Las preguntas que también se formuló Heidegger son ¿qué acontece en esta época? ¿qué es lo que la caracteriza? 

Se toma noticia de las cosas por el camino más rápido y se olvida en el mismo instante con la misma rapidez. Esta creciente falta de pensamiento reside en una característica de este nuevo flamante siglo: la huida ante el pensar.

La respuesta a esta actitud es la Serenidad (Gelassenheit) con las cosas. No se trata de darle sentido, sino de operar un profundo viraje en la relación del sujeto con su discurso. La serenidad no promete un mundo nuevo y puede transformarse en la defensa de distintos hechizos que fascinan al sujeto. Que lo deslumbran y al mismo tiempo lo enceguecen, de tal manera, que su  pensamiento se transforme en lo único valido para alejarse de la consistencia de lo imaginario. Dimensión propia que arroja del sujeto lo que tiene de más propio, su capacidad de reflexión.

Esta actitud permitiría suponer que existan nuevos fundamentos mejor construidos.

 

Así habiendo partido de esa opinión que nos brindó Germán García y que he transcripto precedentemente,  ubico al rumor con la fuerza del prejuicio, la intolerancia, propia de sujetos que se reflejan a sí mismos en el espejo de Erise, sin poder encontrar jamás sus deseos y que los puedan orientar en un proyecto que  expresen  la manera de construir un lazo social, sabiendo hacer algo con lo que cada uno tiene.

Y les puedo asegurar que eso no es poca cosa.

 

Finalmente remito a un término utilizado por Jacques-Alain Miller en relación a la captura del sujeto por lo imaginario. Me resulta de utilidad para hacer explícito mi punto de arribo: “las cárceles del goce”. Lugares de encierro subjetivos en donde se sabe que lo simbólico es semblante, subrayando la pertenencia de lo simbólico a lo imaginario.
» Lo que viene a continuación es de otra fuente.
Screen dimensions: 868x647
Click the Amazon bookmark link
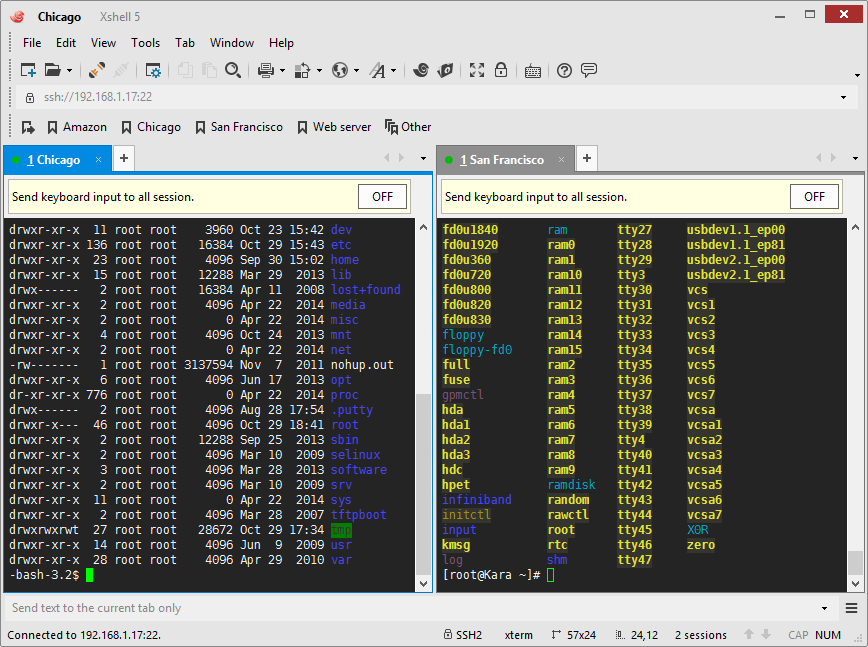tap(84, 127)
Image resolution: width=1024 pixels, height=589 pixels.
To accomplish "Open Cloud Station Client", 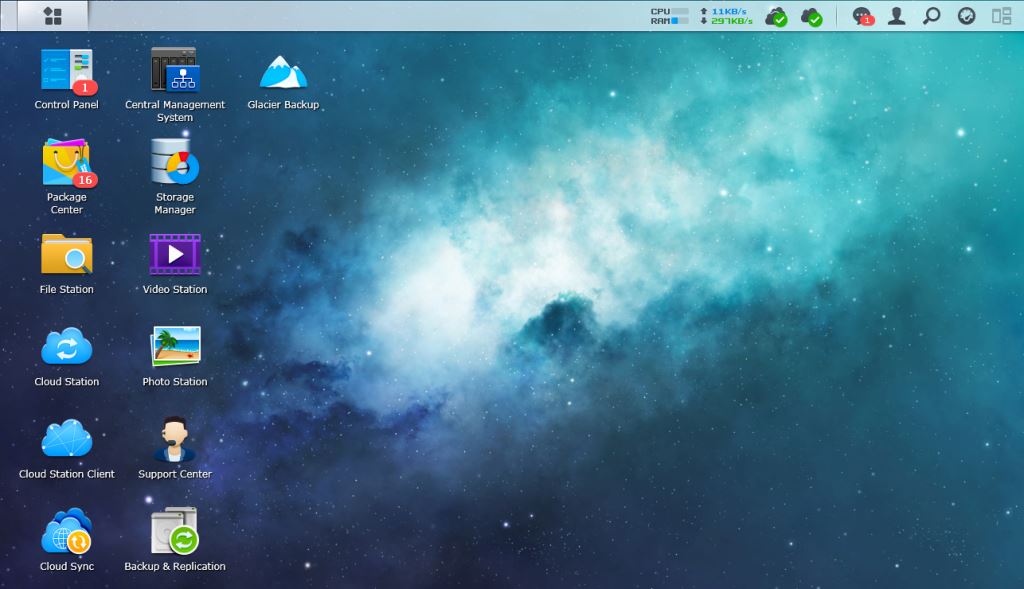I will pyautogui.click(x=66, y=440).
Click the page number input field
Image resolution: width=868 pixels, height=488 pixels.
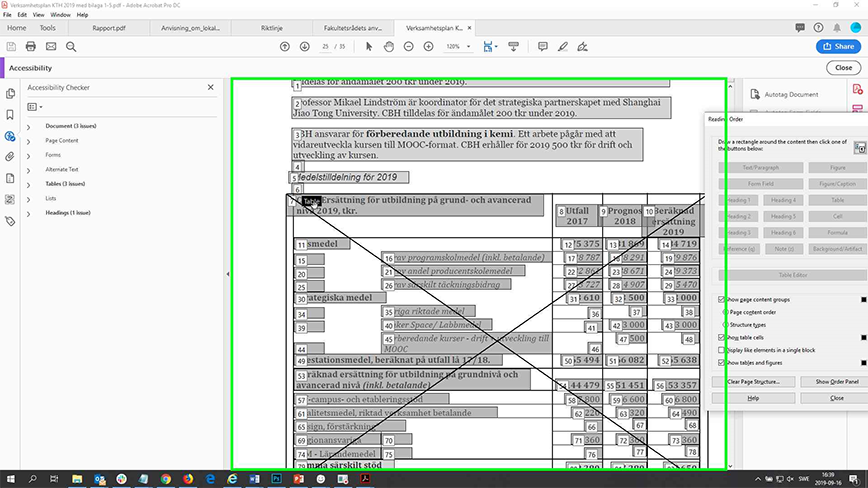pyautogui.click(x=325, y=47)
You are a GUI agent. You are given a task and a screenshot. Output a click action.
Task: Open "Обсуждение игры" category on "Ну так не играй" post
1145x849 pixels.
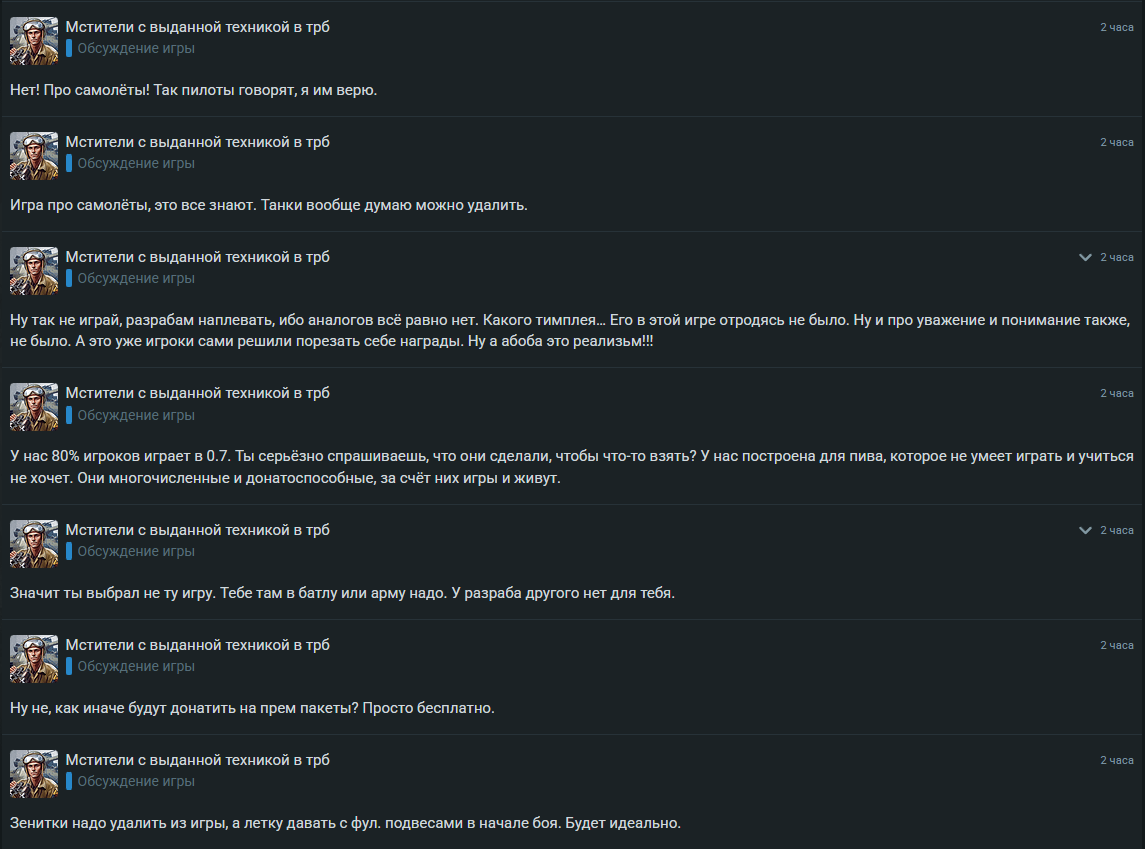[x=136, y=278]
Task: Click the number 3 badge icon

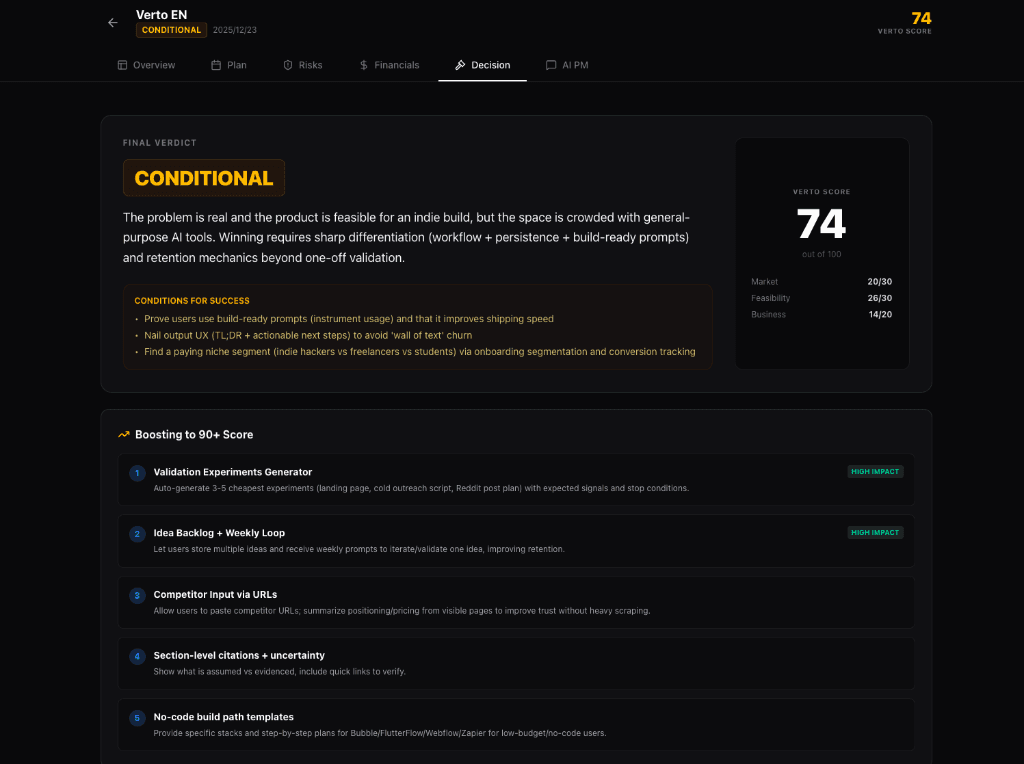Action: coord(137,596)
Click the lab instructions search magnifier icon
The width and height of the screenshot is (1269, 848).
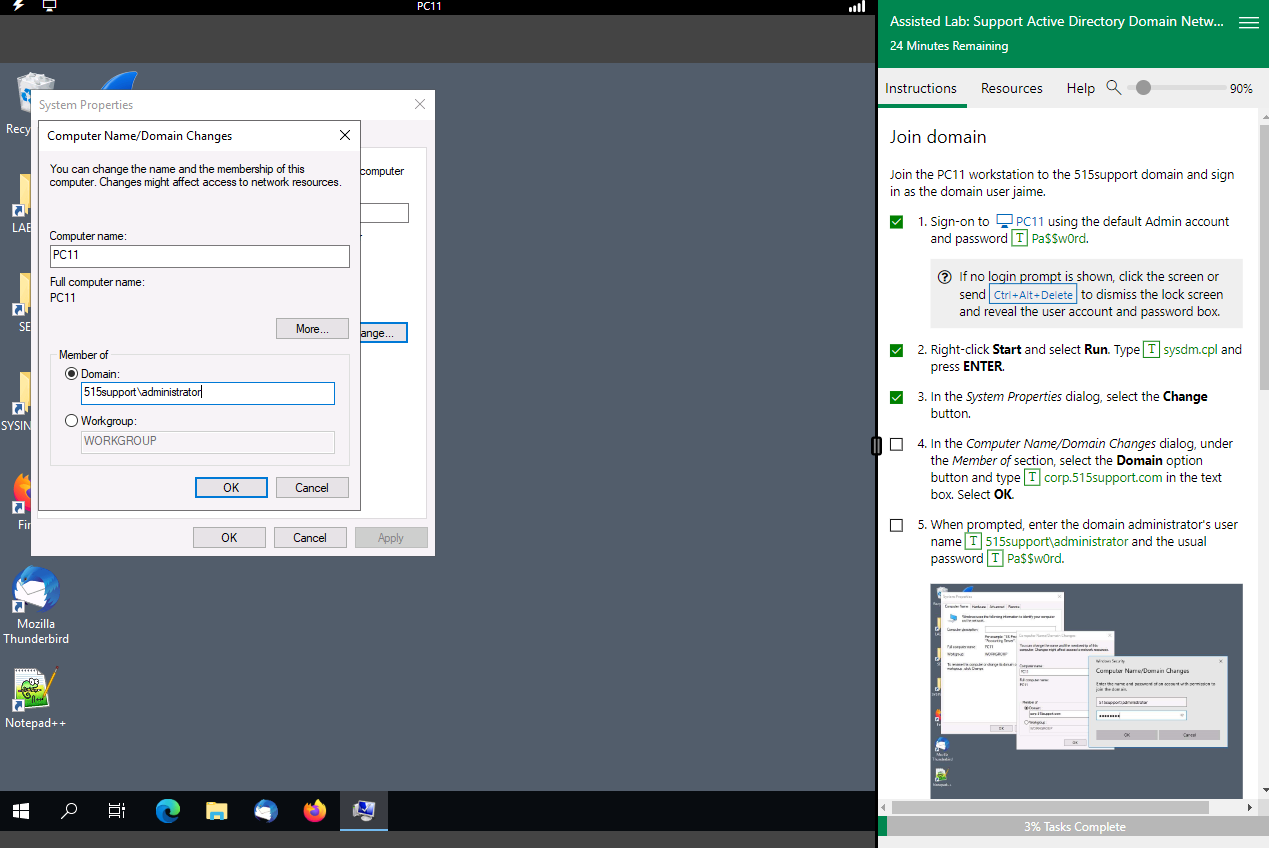1114,88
Lo simbólico es por parte, o es imaginario. El momento de la serenidad, aquel que les mencioné,  aparece como freno  del rumor dispersante, destructivo y difamatorio. En nuestra psicopatología de la vida cotidiana nos enfrentamos a enemigos poderosos (más temibles que los que el pobre Potter combate); demonios que Freud descubrió y que Lacan  convocó en un campo fantasmático. Sus “apariciones” son reales, su lógica es imaginaria y su remedio es simbólico.

Quizás el Psicoanálisis tenga algo de alquímico, pero no duden que la cura es siempre por la palabra. Fundamento capaz de vaciar al goce y hacer enfrentar al sujeto al brillo de su deseo.

Por otro lado, hoy por estos pagos, tan opaco.